The state prevailing wage law targeted for repeal by Nass requires that skilled workers employed on certain jobs, like highway and state and local building projects, be paid a “prevailing wage,” calculated by the state and based on the wages paid for workers in the same occupations in the same area as the project. The law also requires that workers be paid overtime for working more than 10 hours per day or 40 hours per week.

While pushing to cut Wisconsin worker pay, Nass – who has spent nearly a quarter century in the legislature – is being well compensated. His job as a state legislator has no set work hours and is not considered to be full time. Assuming Nass works two-thirds time to earn his $50,950 salary, his hourly pay rate is $38.60. He also snags benefits, 38.73 percent of salary according to the State Senate policy manual, and a free parking spot worth $957.96 in the shadow of the State Capitol. Based on these amounts, Nass is netting $63.17 every hour to try to cut Wisconsin worker pay.

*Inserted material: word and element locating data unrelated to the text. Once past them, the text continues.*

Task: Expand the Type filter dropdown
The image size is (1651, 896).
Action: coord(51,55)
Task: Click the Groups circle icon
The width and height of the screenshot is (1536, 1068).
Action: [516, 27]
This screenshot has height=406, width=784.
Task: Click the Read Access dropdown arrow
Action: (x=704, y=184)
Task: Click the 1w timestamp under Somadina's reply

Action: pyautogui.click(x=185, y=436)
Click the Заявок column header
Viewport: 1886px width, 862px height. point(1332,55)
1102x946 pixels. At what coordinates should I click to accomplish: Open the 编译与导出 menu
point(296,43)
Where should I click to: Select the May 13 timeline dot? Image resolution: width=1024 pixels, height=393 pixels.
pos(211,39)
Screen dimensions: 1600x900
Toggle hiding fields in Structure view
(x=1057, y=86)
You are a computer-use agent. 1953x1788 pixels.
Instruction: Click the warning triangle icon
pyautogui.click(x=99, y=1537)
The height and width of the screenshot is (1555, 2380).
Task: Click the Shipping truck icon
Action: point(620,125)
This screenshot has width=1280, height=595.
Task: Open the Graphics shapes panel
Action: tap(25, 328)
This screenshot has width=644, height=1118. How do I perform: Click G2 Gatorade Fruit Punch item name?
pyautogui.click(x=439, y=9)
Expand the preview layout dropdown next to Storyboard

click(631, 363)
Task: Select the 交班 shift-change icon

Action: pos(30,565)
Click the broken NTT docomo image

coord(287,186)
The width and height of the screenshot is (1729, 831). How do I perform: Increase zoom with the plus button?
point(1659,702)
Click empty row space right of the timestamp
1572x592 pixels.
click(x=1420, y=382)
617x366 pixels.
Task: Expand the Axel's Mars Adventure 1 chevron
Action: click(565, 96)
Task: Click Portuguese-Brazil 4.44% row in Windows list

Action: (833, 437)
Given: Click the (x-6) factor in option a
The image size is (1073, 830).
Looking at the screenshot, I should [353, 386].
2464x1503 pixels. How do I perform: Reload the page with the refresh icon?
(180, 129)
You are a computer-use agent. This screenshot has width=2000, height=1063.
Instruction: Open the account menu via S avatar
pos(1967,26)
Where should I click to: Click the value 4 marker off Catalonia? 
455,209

Based on documents from the non-partisan Legislative Reference Bureau, Nass has taken home in excess of $1,050,000 in salary alone over his career and enjoyed nine separate raises in his taxpayer-funded salary, hiking his pay 51 percent. This does not include the amounts Nass receives in per diem payment for showing up at work and mileage reimbursements for driving there.

“Sen. Nass is the poster boy for what’s wrong in the State Capitol today. He’s doing the bidding of the special interests that want to pay their workers less to pad their profits. And he’s happy to take home a nice salary and cushy benefits, paid for by the people whose pay he’s trying to cut,” concluded Ross.